*What is needed:* Exactly as they appear below, repeat the lines from the one with "Select the Exclude shape mode" through the one with "Task: Click the Overall Packaging row label", and no others.

★ ★ ★ ★ ★ ★ ★

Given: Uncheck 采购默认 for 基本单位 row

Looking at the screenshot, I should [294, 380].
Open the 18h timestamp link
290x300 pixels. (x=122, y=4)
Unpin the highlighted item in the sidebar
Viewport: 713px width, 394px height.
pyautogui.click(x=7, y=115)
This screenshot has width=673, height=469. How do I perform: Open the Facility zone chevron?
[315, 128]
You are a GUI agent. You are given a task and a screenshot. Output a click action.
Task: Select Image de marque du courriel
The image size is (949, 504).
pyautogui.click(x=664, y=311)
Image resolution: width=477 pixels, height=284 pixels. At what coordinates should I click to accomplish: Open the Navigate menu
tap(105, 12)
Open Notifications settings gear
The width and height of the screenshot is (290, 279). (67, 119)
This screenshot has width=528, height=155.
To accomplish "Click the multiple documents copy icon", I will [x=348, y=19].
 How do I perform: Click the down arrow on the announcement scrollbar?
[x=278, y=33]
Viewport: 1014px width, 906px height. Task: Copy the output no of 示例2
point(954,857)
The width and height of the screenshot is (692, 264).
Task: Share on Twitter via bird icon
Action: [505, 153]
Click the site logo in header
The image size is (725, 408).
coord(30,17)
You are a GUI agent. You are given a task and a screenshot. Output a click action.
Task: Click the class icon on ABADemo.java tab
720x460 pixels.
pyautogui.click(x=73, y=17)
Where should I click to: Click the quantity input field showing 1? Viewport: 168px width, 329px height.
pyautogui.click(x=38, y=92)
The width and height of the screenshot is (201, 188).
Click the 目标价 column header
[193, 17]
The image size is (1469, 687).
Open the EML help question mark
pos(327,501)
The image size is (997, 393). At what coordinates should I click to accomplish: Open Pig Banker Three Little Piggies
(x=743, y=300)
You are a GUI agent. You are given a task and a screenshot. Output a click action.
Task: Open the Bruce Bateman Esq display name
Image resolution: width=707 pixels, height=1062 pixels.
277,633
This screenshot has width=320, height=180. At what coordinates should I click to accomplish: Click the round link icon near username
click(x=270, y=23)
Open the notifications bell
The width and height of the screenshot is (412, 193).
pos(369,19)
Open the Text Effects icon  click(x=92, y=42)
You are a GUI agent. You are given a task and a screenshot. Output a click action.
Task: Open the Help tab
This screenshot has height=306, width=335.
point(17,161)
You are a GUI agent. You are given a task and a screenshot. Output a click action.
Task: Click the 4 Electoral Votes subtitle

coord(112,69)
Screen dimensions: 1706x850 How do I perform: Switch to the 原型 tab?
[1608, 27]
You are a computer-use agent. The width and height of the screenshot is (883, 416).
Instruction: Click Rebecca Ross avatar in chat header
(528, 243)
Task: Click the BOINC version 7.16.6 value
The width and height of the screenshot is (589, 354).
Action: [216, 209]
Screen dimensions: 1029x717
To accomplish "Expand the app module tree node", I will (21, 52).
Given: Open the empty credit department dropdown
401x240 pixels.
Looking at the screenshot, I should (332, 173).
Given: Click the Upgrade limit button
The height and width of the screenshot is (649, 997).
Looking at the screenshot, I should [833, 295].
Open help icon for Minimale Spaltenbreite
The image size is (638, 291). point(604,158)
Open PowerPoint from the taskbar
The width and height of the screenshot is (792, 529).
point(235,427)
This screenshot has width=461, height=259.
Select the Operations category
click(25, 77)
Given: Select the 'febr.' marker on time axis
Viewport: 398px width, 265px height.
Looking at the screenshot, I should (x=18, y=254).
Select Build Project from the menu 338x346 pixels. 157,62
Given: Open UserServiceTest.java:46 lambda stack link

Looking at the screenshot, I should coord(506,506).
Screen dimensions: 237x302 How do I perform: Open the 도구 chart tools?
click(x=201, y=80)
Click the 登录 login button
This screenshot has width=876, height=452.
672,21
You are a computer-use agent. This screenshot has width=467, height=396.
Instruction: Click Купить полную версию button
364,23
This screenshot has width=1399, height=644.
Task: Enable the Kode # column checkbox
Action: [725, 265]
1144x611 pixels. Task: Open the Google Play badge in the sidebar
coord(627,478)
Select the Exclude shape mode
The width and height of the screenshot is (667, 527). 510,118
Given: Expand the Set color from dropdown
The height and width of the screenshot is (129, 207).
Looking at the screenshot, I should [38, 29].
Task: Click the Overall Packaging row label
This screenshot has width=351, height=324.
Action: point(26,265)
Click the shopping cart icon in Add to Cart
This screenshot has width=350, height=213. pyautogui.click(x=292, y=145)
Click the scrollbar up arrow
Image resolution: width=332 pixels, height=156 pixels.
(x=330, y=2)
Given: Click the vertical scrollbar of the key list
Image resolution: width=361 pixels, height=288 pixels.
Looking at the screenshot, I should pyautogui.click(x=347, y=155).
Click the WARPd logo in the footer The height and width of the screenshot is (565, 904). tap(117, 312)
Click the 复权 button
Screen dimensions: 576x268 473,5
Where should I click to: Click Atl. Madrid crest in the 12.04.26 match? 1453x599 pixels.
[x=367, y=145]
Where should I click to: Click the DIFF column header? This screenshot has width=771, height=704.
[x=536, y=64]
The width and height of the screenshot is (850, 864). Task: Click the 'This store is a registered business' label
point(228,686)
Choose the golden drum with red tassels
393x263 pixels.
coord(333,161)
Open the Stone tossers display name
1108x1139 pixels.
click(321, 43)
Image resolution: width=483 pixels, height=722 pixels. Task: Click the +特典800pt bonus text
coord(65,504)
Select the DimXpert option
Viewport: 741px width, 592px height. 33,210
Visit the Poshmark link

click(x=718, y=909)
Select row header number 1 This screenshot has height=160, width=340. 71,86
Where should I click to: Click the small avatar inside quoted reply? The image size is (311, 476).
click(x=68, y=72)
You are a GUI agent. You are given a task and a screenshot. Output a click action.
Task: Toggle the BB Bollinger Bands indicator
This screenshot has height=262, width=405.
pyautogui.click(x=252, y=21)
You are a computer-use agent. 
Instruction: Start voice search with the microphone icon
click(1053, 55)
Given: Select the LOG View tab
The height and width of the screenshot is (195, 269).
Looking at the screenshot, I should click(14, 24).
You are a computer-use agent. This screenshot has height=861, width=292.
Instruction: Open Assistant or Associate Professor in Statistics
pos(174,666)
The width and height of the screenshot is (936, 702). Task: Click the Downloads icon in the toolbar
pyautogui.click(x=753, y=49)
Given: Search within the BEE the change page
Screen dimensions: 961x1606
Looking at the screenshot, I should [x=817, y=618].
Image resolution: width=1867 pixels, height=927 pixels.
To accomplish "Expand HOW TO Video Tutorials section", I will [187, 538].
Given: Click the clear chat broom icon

★ ★ ★ ★ ★ ★ ★

*Solution to the exercise:*
Select the Exclude shape mode
The width and height of the screenshot is (667, 527). 510,118
Given: Expand the Set color from dropdown
The height and width of the screenshot is (129, 207).
Looking at the screenshot, I should [38, 29].
Task: Click the Overall Packaging row label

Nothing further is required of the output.